Segment Start: Source information
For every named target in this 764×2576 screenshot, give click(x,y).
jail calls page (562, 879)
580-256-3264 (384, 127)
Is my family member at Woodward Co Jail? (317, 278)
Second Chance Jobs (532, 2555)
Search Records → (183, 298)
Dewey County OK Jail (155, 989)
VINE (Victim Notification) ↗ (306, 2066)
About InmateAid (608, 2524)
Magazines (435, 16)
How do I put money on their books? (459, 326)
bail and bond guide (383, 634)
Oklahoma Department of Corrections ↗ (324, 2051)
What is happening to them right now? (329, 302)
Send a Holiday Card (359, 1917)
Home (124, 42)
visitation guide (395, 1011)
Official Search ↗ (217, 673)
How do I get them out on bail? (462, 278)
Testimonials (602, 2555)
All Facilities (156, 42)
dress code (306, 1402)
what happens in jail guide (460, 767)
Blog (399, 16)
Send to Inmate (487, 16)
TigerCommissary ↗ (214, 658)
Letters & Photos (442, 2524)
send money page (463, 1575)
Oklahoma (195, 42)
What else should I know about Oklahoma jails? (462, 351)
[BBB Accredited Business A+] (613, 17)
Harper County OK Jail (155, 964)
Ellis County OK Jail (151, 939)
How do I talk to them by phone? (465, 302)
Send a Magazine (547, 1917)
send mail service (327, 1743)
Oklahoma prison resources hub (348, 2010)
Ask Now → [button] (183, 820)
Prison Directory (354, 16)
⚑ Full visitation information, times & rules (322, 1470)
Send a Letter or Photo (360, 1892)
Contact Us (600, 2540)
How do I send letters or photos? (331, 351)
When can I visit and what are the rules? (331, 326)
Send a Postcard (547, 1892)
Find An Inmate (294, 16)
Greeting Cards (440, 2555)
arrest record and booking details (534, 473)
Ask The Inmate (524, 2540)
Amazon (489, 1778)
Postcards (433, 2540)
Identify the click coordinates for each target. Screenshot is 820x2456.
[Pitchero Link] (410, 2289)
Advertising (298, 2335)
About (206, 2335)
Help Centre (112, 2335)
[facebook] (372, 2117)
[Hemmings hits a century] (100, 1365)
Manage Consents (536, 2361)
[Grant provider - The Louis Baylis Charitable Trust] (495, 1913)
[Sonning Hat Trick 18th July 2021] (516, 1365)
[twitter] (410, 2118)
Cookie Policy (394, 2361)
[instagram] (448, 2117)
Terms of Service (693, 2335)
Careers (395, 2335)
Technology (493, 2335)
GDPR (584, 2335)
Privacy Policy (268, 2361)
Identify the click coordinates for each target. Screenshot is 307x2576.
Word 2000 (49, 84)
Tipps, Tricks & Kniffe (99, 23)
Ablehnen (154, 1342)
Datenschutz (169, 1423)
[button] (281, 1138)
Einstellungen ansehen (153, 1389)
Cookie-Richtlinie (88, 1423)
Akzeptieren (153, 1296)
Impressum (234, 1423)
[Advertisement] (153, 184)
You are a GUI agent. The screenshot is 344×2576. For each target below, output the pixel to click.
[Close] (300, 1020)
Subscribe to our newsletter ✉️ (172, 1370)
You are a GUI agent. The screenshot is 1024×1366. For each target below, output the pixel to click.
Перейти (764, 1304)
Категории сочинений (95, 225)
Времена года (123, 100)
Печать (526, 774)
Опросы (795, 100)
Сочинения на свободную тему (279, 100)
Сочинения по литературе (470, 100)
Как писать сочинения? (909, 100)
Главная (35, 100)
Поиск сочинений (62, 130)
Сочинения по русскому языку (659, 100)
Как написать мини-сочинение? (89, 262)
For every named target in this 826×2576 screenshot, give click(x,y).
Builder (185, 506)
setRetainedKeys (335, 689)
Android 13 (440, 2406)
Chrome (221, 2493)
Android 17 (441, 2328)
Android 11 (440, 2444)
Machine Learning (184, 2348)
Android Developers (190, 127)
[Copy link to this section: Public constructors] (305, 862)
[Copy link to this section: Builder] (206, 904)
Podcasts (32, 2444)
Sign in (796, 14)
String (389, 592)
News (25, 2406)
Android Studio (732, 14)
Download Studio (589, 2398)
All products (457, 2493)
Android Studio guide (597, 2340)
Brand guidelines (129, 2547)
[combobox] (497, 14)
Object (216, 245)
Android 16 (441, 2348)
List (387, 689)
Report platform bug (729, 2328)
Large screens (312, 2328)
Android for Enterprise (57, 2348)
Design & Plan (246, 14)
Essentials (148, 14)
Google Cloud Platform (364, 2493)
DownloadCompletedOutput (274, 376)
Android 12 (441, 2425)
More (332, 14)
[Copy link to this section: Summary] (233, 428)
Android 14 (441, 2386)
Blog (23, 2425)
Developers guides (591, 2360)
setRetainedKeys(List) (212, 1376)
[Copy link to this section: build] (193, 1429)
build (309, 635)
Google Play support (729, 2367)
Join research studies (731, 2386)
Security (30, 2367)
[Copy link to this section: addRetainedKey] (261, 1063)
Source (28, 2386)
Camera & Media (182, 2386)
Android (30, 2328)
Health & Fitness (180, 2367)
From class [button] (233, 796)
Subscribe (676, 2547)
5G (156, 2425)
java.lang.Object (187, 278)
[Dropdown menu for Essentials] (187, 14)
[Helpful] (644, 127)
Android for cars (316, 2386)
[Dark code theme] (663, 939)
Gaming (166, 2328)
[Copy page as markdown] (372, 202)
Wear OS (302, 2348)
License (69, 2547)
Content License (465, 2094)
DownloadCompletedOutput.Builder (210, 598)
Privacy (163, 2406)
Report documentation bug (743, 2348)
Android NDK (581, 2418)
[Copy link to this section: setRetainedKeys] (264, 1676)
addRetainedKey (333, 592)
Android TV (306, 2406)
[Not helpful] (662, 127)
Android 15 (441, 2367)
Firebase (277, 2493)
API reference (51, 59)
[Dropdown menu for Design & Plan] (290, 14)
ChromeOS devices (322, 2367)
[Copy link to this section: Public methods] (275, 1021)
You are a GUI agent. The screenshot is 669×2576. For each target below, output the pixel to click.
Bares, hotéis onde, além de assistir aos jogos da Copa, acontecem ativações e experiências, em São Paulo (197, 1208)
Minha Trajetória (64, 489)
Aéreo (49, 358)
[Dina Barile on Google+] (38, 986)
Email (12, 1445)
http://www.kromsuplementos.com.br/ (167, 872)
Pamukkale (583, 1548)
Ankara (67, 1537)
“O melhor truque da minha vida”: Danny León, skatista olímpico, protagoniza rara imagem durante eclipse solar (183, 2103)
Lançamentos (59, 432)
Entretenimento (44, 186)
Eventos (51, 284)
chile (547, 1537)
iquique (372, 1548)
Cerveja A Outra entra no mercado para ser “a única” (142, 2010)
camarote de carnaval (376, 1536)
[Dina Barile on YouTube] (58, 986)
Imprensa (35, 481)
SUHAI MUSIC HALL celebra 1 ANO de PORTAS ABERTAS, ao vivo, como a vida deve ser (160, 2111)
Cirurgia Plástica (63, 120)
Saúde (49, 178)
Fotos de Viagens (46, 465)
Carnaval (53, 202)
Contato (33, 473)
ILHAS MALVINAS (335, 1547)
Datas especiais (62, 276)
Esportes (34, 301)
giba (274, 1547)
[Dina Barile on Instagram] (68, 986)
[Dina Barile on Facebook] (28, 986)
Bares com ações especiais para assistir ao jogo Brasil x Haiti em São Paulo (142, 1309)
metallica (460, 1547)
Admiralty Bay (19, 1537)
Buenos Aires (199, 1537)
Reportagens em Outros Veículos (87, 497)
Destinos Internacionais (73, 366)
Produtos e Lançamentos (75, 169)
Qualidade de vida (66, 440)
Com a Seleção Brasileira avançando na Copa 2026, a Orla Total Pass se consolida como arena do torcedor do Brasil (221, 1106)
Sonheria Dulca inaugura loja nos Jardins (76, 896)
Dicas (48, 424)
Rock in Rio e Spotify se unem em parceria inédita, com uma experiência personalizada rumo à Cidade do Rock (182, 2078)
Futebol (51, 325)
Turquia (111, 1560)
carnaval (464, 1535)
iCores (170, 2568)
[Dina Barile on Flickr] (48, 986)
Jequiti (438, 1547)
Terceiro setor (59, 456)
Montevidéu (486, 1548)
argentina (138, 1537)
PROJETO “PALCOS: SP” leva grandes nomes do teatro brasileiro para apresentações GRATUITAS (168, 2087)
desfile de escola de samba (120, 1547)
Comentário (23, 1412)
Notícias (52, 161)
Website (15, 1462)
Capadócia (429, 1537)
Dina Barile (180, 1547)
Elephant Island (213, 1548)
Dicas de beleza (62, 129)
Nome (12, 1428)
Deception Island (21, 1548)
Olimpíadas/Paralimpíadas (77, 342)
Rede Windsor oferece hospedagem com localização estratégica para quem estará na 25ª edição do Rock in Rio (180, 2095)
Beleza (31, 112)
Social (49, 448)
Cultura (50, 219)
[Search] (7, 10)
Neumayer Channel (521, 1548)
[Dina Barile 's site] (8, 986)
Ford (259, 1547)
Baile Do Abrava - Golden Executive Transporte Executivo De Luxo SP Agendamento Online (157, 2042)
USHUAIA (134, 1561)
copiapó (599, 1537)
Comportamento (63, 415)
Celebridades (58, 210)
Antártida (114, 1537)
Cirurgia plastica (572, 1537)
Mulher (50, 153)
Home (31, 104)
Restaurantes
Segment End: Source information
### Requirement
In the data above, which lines lie between the line with "For every named target in this 826×2576" and the line with "[Copy link to this section: Public constructors]", inclusive? Print those lines exactly and nothing else.

### Exercise result
For every named target in this 826×2576 screenshot, give click(x,y).
Builder (185, 506)
setRetainedKeys (335, 689)
Android 13 (440, 2406)
Chrome (221, 2493)
Android 17 (441, 2328)
Android 11 (440, 2444)
Machine Learning (184, 2348)
Android Developers (190, 127)
[Copy link to this section: Public constructors] (305, 862)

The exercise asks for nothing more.